Research into students’ attitudes toward a math tutor [4] conclude 
that correlations exist between empathetic messages in the tutor and 
a student’s mood toward it. They suggest that the positive 
correlation they found is indicative of a relationship in which 
increasing the empathy of these messages would cause a better 
mood amongst the users of the tutor. This implies a causal 
relationship, but they do not consider confounding variables or 
causal discovery algorithms [14]. 


Previous work in EDM that has researched causal relationships 
include [3] and [9]. Both of these use causal discovery algorithms 
and [9] uses Tetrad. Rather than resource use variables found in 
this paper, [3] uses variables that measure a student’s interest and 
actions in a tutor, and it provides evidence for causal relationships 
between these variables and a final exam grade. 


These past efforts [3, 6, 9, 12] have performed analyses on single 
datasets and, as such, there remains an opportunity to use the vast 
number of datasets available to probe external validity. This paper 
is distinctive in this regard -- to our knowledge, this is the first EDM 
effort to explore the generalizability of a causal claim about 
learning across multiple datasets from a variety of courses and 
contexts of use. 


3. METHODS: CONFIRMATORY & 
EXPLORATORY WITH CRITERIA 


We pursued both confirmatory and exploratory approaches to 
addressing our research question by analogy, for example, to 
confirmatory and exploratory factor analysis [15]. 

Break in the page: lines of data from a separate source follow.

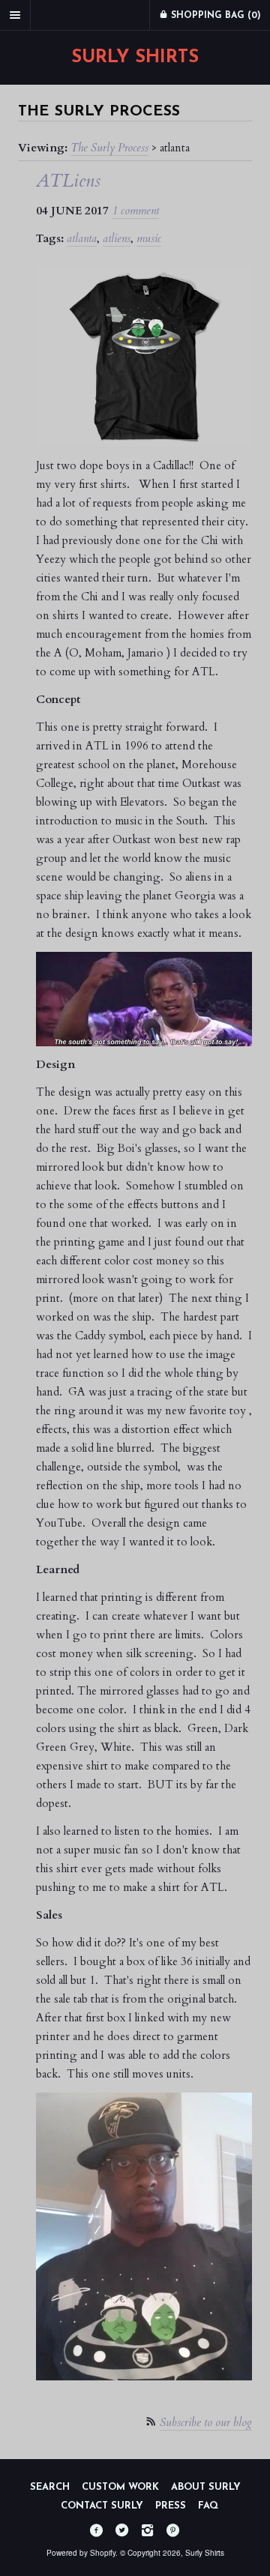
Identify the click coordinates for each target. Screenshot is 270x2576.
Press (170, 2506)
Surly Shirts (135, 58)
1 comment (135, 210)
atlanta (82, 238)
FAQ (208, 2506)
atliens (116, 238)
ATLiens (68, 181)
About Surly (206, 2487)
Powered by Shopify (81, 2553)
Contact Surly (102, 2506)
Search (50, 2487)
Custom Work (120, 2487)
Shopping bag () (214, 15)
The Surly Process (109, 147)
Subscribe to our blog (206, 2422)
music (148, 238)
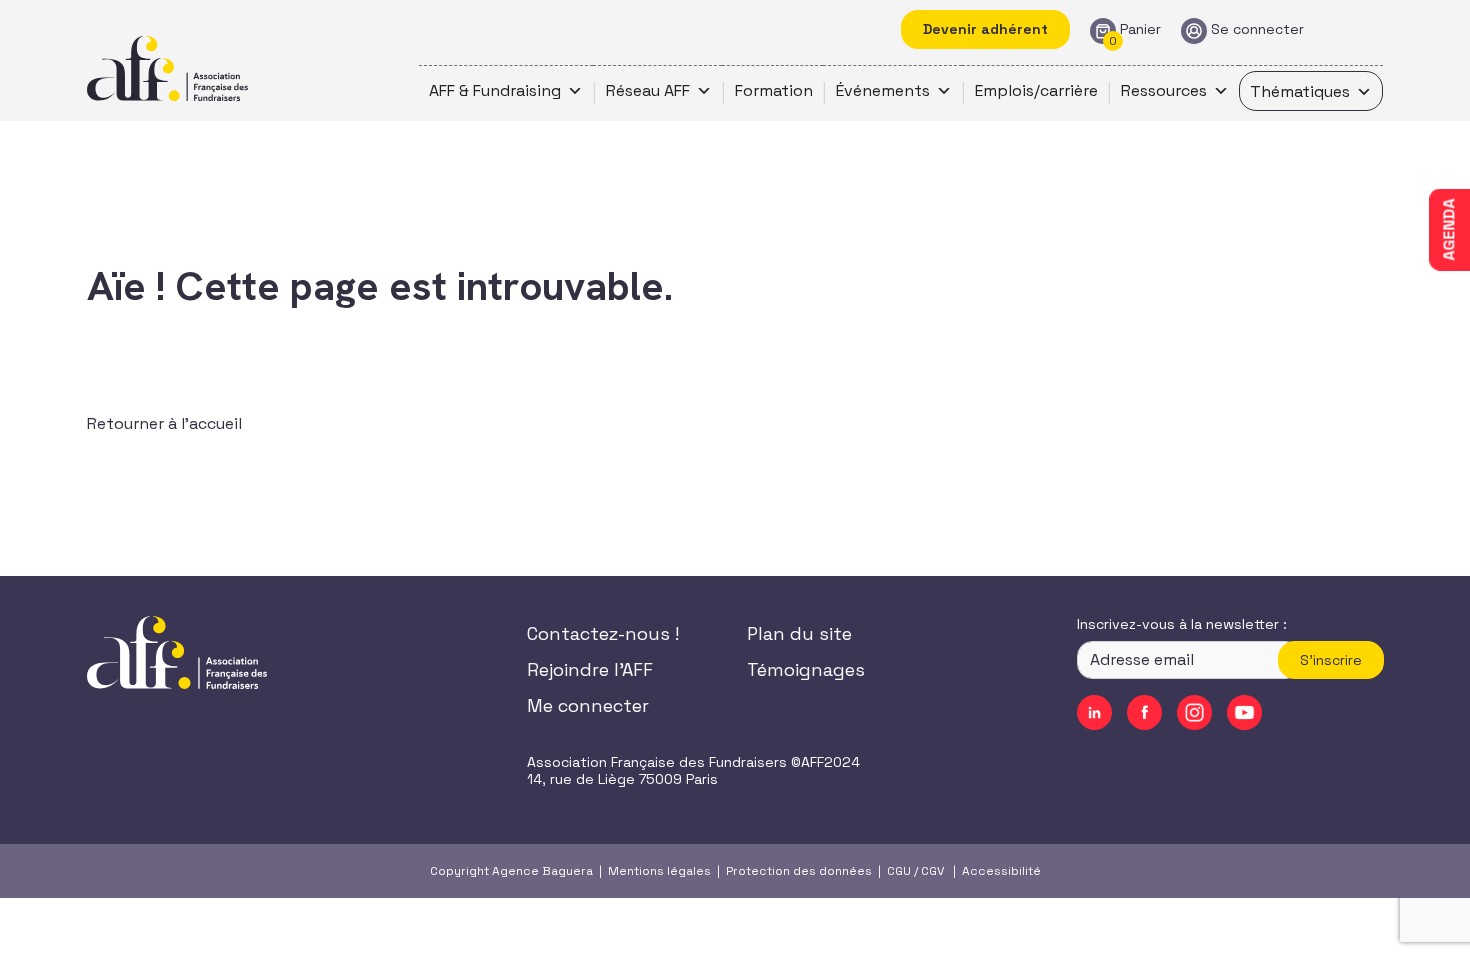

3.1 Method 1: Confirmatory Analysis of 
Causal Model Generality 


Our confirmatory analysis involved testing a causal model that 
displayed the doer effect that was derived from data aggregated 
from a class offered at Georgia Tech in 2013, 
(https://pslcdatashop.web.cmu.edu/DatasetInfo?datasetId=863) on 
five other datasets. We tested if the model statistically fits each 
dataset, according to the goodness-of-fit measures common in 
linear causal models [14]. We know of no successful attempts to 
test a specific causal model discovered on one dataset on other 
datasets collected in widely varying contexts, as in our datasets 
which have different kinds of course activities collected in different 
educational settings and with different available measures of 
student performance and different sizes of data. In attempting this 
confirmatory analysis, we discovered that it was neither going to 
confirm nor deny the doer effect hypothesis. We present it 
nevertheless as a cautionary message for others who may be 
tempted to do the same and to explain how dataset variations, 
particularly dataset size, make inferences from a confirmatory 
analysis problematic. 


The causal model in Figure 1a was the model discovered on data 
from a 2013 Georgia Tech psychology course [6]. The model was 
previously [6] discovered using the Tetrad Java application, but in 
this paper, the analysis was performed using Tetrad’s 
implementation in LearnSphere’s Tigris workflow tool resulting in 
the same model structure, with negligible edge coefficient 
differences. The dataset features six variables measured on 939 
students. One variable is a prior knowledge assessment (Pretest), 
one is a measure of doing in terms of the number interactive 
activities students performed (activities_started), two are measures 
of student use of passive learning resources including text page 
reading (non_activities_pageview) and video watching (play), and 
two are measures of learning outcome including the total across 11 
unit quizzes (T.Quiz) and a final exam score (Fina_Exam). A 
directed edge in a causal model depicts evidence of a direct causal 
relationship between the variables. The coefficient on the edge is 
an indication of the strength of the causal relationship. 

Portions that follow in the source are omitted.